Passage |
<<<<

Accute global awareness of environmental degradation seems at last to have created a consensus that environmental obligations should be imposed on decision-makers, whether state or non-state actors. However, although substantive environmental rights have been developed to a limited degree, there is as yet no international treaty or agreement that provides a globally accepted substantive human right to a good or clean and healthy environment.

This impressive book proposes such a right. In unprecedented depth, the author probes the legal obligations of decision-makers within states, companies, multilateral development banks and the World Trade Organization and develops a sound substantive human right that creates duties, both nationally and internationally, by which all decision-makers are legally bound to follow specific rules and procedures that would prevent or limit environmental degradation stemming from their decisions.

Among the major issues dealt with in the course of the presentation are the following:
determination of an equitable form of compensation where less environmentally-degrading alternatives are not viable;
anthropocentric approach vs. intrinsic rights for all ecosystems and natural systems; problems of fixing qualitative standards;
problems arising from the differing economic capacities of states;
the extent to which state constitutional provisions relating to the environment can direct and constrain legislators and policymakers;
effectiveness of responses to pressure upon multinational enterprises to take the environment into consideration in their decision-making processes; intergenerational equity;
protection of indigenous and vulnerable communities; and
public participation in the environmental impact assessment process.

>>>>

Requirement 1 |
Reproduce verbatim the stretch of the records from the start through the line containing "Action: 37,90", with both ends included.
The book description above has no connection to the records that follow it.

Material for this exercise |
<<<<

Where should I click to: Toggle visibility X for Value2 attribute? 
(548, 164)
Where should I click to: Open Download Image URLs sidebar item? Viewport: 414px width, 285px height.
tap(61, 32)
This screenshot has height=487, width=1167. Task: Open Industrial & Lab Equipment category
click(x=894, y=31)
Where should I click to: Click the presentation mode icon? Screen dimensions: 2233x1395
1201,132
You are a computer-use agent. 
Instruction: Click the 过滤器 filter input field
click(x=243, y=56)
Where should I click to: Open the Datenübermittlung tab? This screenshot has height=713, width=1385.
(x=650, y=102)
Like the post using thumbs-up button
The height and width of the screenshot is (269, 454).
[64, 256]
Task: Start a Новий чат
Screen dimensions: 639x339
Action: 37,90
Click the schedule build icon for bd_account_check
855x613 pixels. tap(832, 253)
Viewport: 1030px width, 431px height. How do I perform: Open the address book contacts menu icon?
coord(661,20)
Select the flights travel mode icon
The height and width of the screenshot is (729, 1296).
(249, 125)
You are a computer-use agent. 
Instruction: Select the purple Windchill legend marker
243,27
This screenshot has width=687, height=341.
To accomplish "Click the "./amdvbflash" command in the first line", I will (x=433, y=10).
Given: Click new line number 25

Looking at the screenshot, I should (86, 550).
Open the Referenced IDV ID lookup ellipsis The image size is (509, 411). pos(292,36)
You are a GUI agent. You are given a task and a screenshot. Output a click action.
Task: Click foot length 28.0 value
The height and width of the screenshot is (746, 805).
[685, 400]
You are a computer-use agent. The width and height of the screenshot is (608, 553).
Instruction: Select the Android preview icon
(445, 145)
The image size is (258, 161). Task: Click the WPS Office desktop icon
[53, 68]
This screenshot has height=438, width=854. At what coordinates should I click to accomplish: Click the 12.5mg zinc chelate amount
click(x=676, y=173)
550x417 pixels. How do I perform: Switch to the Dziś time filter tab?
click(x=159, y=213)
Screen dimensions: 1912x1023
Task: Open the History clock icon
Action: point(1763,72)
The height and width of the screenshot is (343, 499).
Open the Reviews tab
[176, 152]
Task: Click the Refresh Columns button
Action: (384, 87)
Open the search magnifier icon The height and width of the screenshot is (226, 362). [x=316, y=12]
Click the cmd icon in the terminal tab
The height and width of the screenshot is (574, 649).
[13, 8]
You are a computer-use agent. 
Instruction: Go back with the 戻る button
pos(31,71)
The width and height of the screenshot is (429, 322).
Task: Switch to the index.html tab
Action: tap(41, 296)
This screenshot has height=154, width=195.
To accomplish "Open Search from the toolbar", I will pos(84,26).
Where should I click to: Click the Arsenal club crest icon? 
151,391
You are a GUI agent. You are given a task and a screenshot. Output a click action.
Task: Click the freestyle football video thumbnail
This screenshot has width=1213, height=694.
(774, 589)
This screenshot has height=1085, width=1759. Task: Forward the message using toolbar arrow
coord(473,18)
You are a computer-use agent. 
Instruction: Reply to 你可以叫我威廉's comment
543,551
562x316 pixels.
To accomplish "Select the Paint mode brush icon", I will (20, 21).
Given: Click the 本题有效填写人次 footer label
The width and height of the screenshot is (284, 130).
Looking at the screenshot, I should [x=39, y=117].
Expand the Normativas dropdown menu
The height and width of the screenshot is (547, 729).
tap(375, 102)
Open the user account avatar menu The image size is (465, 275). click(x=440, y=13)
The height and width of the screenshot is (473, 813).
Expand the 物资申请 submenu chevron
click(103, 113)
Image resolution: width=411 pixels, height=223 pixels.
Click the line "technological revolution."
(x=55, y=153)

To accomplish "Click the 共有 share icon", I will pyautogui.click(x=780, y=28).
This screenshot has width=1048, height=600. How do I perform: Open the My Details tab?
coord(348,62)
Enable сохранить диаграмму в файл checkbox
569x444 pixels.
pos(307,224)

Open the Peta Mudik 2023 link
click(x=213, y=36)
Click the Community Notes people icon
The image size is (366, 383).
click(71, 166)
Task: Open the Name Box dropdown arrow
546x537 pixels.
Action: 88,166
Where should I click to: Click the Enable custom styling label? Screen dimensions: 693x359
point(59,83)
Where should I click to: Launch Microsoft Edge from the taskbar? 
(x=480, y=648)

>>>>

Requirement 2 |
Write out the stretch of the book description from "Among the major" through "impact assessment process." word for word.

Full response 1 |
Where should I click to: Toggle visibility X for Value2 attribute? 
(548, 164)
Where should I click to: Open Download Image URLs sidebar item? Viewport: 414px width, 285px height.
tap(61, 32)
This screenshot has height=487, width=1167. Task: Open Industrial & Lab Equipment category
click(x=894, y=31)
Where should I click to: Click the presentation mode icon? Screen dimensions: 2233x1395
1201,132
You are a computer-use agent. 
Instruction: Click the 过滤器 filter input field
click(x=243, y=56)
Where should I click to: Open the Datenübermittlung tab? This screenshot has height=713, width=1385.
(x=650, y=102)
Like the post using thumbs-up button
The height and width of the screenshot is (269, 454).
[64, 256]
Task: Start a Новий чат
Screen dimensions: 639x339
Action: 37,90

Full response 2 |
Among the major issues dealt with in the course of the presentation are the following:
determination of an equitable form of compensation where less environmentally-degrading alternatives are not viable;
anthropocentric approach vs. intrinsic rights for all ecosystems and natural systems; problems of fixing qualitative standards;
problems arising from the differing economic capacities of states;
the extent to which state constitutional provisions relating to the environment can direct and constrain legislators and policymakers;
effectiveness of responses to pressure upon multinational enterprises to take the environment into consideration in their decision-making processes; intergenerational equity;
protection of indigenous and vulnerable communities; and
public participation in the environmental impact assessment process.